===== PROVIDED DATA =====

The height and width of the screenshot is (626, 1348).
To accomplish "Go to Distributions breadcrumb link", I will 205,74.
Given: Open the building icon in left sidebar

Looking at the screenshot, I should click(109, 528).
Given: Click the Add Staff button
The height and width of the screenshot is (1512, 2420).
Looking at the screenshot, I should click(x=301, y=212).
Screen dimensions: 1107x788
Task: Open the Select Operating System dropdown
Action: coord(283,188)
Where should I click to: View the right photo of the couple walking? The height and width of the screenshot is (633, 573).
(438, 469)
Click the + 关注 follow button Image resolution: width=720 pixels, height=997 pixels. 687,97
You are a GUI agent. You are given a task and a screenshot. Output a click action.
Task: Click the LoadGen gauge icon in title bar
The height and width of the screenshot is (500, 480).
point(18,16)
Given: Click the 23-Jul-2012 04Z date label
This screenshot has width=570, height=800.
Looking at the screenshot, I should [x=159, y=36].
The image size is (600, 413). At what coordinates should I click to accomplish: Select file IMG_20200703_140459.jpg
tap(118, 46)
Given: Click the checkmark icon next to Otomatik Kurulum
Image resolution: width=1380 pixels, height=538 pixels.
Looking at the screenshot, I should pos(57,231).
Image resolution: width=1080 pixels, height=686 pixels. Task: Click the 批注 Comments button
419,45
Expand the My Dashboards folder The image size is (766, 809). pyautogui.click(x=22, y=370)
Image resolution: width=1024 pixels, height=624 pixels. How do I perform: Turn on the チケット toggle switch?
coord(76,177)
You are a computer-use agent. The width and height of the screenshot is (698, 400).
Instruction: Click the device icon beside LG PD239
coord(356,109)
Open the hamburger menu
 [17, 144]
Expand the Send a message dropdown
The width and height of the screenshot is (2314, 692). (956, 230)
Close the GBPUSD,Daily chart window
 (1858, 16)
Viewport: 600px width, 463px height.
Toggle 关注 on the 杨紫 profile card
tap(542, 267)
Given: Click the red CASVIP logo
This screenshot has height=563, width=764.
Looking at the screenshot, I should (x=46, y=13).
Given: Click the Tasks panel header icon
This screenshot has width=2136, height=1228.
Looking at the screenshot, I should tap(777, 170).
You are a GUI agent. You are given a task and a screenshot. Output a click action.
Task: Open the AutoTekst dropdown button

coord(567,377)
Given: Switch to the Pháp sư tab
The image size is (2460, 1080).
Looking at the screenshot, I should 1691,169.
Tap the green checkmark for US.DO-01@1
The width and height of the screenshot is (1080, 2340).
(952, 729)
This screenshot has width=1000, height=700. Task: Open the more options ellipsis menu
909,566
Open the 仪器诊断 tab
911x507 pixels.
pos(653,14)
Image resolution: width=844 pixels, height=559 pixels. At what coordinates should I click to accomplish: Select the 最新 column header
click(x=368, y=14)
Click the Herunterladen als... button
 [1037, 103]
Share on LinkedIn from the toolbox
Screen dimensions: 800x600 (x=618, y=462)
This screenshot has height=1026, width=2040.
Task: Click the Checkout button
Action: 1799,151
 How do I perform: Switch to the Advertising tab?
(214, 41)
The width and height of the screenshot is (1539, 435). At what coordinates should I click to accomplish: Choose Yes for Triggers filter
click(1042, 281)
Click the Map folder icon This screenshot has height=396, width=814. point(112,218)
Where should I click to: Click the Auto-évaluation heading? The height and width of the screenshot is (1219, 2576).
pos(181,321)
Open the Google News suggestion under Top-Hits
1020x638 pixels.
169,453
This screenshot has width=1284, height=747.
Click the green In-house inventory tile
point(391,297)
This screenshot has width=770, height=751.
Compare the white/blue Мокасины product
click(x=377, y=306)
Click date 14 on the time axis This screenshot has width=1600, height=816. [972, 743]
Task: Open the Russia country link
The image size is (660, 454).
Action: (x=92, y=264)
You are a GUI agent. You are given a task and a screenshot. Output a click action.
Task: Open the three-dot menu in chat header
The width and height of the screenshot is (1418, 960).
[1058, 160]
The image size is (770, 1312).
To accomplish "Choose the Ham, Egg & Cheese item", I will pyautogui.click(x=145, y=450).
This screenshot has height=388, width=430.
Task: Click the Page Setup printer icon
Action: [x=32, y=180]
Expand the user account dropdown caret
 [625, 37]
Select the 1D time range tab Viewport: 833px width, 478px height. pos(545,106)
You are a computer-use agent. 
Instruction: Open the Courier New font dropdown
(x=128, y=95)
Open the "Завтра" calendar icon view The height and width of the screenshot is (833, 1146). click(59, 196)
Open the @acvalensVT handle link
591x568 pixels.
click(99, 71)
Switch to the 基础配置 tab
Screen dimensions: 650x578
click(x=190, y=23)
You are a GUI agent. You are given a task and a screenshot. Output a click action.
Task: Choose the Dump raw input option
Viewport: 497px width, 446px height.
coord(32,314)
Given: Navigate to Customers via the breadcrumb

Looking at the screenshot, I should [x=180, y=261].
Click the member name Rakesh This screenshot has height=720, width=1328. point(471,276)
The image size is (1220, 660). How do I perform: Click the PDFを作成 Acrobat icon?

=====

### [TASK INSTRUCTIONS]
Make a precise copy of the records in their entirety.

### [RESULT]
The height and width of the screenshot is (626, 1348).
To accomplish "Go to Distributions breadcrumb link", I will 205,74.
Given: Open the building icon in left sidebar

Looking at the screenshot, I should click(109, 528).
Given: Click the Add Staff button
The height and width of the screenshot is (1512, 2420).
Looking at the screenshot, I should click(x=301, y=212).
Screen dimensions: 1107x788
Task: Open the Select Operating System dropdown
Action: coord(283,188)
Where should I click to: View the right photo of the couple walking? The height and width of the screenshot is (633, 573).
(438, 469)
Click the + 关注 follow button Image resolution: width=720 pixels, height=997 pixels. 687,97
You are a GUI agent. You are given a task and a screenshot. Output a click action.
Task: Click the LoadGen gauge icon in title bar
The height and width of the screenshot is (500, 480).
point(18,16)
Given: Click the 23-Jul-2012 04Z date label
This screenshot has width=570, height=800.
Looking at the screenshot, I should [x=159, y=36].
The image size is (600, 413). At what coordinates should I click to accomplish: Select file IMG_20200703_140459.jpg
tap(118, 46)
Given: Click the checkmark icon next to Otomatik Kurulum
Image resolution: width=1380 pixels, height=538 pixels.
Looking at the screenshot, I should pos(57,231).
Image resolution: width=1080 pixels, height=686 pixels. Task: Click the 批注 Comments button
419,45
Expand the My Dashboards folder The image size is (766, 809). pyautogui.click(x=22, y=370)
Image resolution: width=1024 pixels, height=624 pixels. How do I perform: Turn on the チケット toggle switch?
coord(76,177)
You are a computer-use agent. The width and height of the screenshot is (698, 400).
Instruction: Click the device icon beside LG PD239
coord(356,109)
Open the hamburger menu
 [17, 144]
Expand the Send a message dropdown
The width and height of the screenshot is (2314, 692). (956, 230)
Close the GBPUSD,Daily chart window
 (1858, 16)
Viewport: 600px width, 463px height.
Toggle 关注 on the 杨紫 profile card
tap(542, 267)
Given: Click the red CASVIP logo
This screenshot has height=563, width=764.
Looking at the screenshot, I should (x=46, y=13).
Given: Click the Tasks panel header icon
This screenshot has width=2136, height=1228.
Looking at the screenshot, I should tap(777, 170).
You are a GUI agent. You are given a task and a screenshot. Output a click action.
Task: Open the AutoTekst dropdown button

coord(567,377)
Given: Switch to the Pháp sư tab
The image size is (2460, 1080).
Looking at the screenshot, I should 1691,169.
Tap the green checkmark for US.DO-01@1
The width and height of the screenshot is (1080, 2340).
(952, 729)
This screenshot has width=1000, height=700. Task: Open the more options ellipsis menu
909,566
Open the 仪器诊断 tab
911x507 pixels.
pos(653,14)
Image resolution: width=844 pixels, height=559 pixels. At what coordinates should I click to accomplish: Select the 最新 column header
click(x=368, y=14)
Click the Herunterladen als... button
 [1037, 103]
Share on LinkedIn from the toolbox
Screen dimensions: 800x600 (x=618, y=462)
This screenshot has height=1026, width=2040.
Task: Click the Checkout button
Action: 1799,151
 How do I perform: Switch to the Advertising tab?
(214, 41)
The width and height of the screenshot is (1539, 435). At what coordinates should I click to accomplish: Choose Yes for Triggers filter
click(1042, 281)
Click the Map folder icon This screenshot has height=396, width=814. point(112,218)
Where should I click to: Click the Auto-évaluation heading? The height and width of the screenshot is (1219, 2576).
pos(181,321)
Open the Google News suggestion under Top-Hits
1020x638 pixels.
169,453
This screenshot has width=1284, height=747.
Click the green In-house inventory tile
point(391,297)
This screenshot has width=770, height=751.
Compare the white/blue Мокасины product
click(x=377, y=306)
Click date 14 on the time axis This screenshot has width=1600, height=816. [972, 743]
Task: Open the Russia country link
The image size is (660, 454).
Action: (x=92, y=264)
You are a GUI agent. You are given a task and a screenshot. Output a click action.
Task: Open the three-dot menu in chat header
The width and height of the screenshot is (1418, 960).
[1058, 160]
The image size is (770, 1312).
To accomplish "Choose the Ham, Egg & Cheese item", I will pyautogui.click(x=145, y=450).
This screenshot has height=388, width=430.
Task: Click the Page Setup printer icon
Action: [x=32, y=180]
Expand the user account dropdown caret
 [625, 37]
Select the 1D time range tab Viewport: 833px width, 478px height. pos(545,106)
You are a computer-use agent. 
Instruction: Open the Courier New font dropdown
(x=128, y=95)
Open the "Завтра" calendar icon view The height and width of the screenshot is (833, 1146). click(59, 196)
Open the @acvalensVT handle link
591x568 pixels.
click(99, 71)
Switch to the 基础配置 tab
Screen dimensions: 650x578
click(x=190, y=23)
You are a GUI agent. You are given a task and a screenshot. Output a click action.
Task: Choose the Dump raw input option
Viewport: 497px width, 446px height.
coord(32,314)
Given: Navigate to Customers via the breadcrumb

Looking at the screenshot, I should [x=180, y=261].
Click the member name Rakesh This screenshot has height=720, width=1328. point(471,276)
The image size is (1220, 660). How do I perform: Click the PDFを作成 Acrobat icon?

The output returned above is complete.